Após a crise interina nos anos 1970 quando a ICI teve que parar, tem sido agora fabricação industrial alternativa ambientalmente segura deste corante que é suposto ser produzido, bem como 8GX, mas é chamado 8G, uma vez que é feito de forma diferente.[10][11][12] Na tentativa de responder qual era a importância de descobrir um método alternativo de fabricação deste composto, uma empresa (Anatech Ltd, USA) que remanufaturava azul de alcian diz:

"Azul de alcian é altamente seletivo para as substância dos tecidos (vivos) (dado o pH adequado para a solução), e forma complexos insolúveis que resistir ao tratamento subsequente severo (como o PAS) sem descoloração. Isso é o que torna este corante tão importante. Algum outro corante tem esse atributo? Sim, dois outros para ser exato, de milhares listados no Colour Index e Corantes Biológicos de Conn ("'Conn's Biological Stains"')." Estes dois são 'amarelo de Alcian' e vermelho básico 18, os quais são novamente ambos igualmente indisponíveis e também lhes falta o contraste brilhante do azul.

Etimologia e o uso do nome com maiúscula de "Alcian"[editar | editar código-fonte]

Um dos martins pescadores, Halcyon, cujo nome vem de um mito grego onde Alcíone foi convertida a este pássaro e causou a calma dos mares durante os dias de Alcíone.

A etimologia do nome não é certa, e se o uso de maiúscula é uma escolha de estilo editorial. Dois dicionários científicos e médicos principais usam minúsculas,[13][14] mas há também um apoio digno para o estilo com maiúsculas (discutido abaixo). De acordo com o dicionário de etimologia química da Elsevier, o "Alcian" no azul de Alcian pode ter sido cunhado pela contração (e pela alteração ligeira) de ftalocianina.".[15] O dicionário Oxford online menciona que há uma marca registrada e também especifica[16]

"Anos 1940: Alcian talvez de (ft)al(o)cian(ina) com um soletrar fonético".

Esta hipótese é consistente com o nome de verde alcian, o qual é uma tetrafenil-ftalocianina com cobre.[17]

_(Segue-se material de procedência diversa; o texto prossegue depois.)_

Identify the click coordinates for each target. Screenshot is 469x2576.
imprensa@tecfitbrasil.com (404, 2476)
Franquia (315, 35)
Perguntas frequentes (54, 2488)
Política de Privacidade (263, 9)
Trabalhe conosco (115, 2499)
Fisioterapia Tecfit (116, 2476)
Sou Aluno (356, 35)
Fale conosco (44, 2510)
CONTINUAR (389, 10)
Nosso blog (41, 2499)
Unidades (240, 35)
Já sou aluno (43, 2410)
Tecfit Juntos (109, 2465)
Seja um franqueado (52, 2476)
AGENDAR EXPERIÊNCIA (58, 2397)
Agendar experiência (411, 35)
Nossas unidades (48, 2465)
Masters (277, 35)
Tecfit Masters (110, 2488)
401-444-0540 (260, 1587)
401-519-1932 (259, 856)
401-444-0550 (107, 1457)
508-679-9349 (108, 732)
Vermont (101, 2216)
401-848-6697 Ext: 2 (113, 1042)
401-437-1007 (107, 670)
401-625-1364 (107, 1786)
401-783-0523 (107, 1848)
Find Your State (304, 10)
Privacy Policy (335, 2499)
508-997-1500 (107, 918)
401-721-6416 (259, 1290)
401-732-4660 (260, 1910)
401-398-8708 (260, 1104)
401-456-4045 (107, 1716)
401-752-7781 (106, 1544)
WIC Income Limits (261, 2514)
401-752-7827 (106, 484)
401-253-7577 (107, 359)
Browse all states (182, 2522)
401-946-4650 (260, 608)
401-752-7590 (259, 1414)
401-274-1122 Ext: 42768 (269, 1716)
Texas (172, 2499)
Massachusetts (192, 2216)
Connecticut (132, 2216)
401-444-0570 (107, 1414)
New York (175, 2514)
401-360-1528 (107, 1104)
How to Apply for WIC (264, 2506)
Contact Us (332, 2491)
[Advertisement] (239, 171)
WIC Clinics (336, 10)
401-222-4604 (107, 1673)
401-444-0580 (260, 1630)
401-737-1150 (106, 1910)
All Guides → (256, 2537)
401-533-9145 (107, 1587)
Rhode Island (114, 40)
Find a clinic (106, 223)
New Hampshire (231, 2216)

Entretanto Prof. J. E. Scott, que tinha desvendado a química do azul de Alcian independentemente e mais tarde recebeu a confirmação do fabricante (ICI) escreveu que Alcian era uma marca registrada que a ICI preferred to be spelt starting com uma maiúscula "A", e presumia que tinha vindo da palavra do inglês antigo "halcyon", a qual tem martins pescadores Halcyon e as calmarias marítimas chamadas dias de Alcíone".[5] Prof. Scott também afirma que verde alcian verde era meramente uma mistura de azul de alcian e amarelo de alcian e não um composto único, o que é também apoiado por dados de cromatografia em camada delgada de várias fontes, e.g. trabalhos por outro especialista em corantes, Prof. R. W. Horobin—um dos dois editores chefe da 10a edição do Conn's Biological Stains Manual (Manual de Corantes Biológicos de Conn), obra de 75 anos de idade, publicada em nome da Biological Stain Commission (Comissão de Corantes Biológicos).[18]

Amarelo de alcian é um corante azo não tendo qualquer anel ftalocianina nem qualquer das cores dos pássaros martins pescadores Halcyon, mas em comum com Alcian azul, tem cadeias laterais carregadas hidrolizáveis tiouronium e a estabilidade similar do colorido produto final. Por outro lado, existem outros corantes ftalocianina tais como azul rápido Luxol e azul Durazol, os quais não teriam adquirido "Alcian" como uma parte de seus nomes.[19]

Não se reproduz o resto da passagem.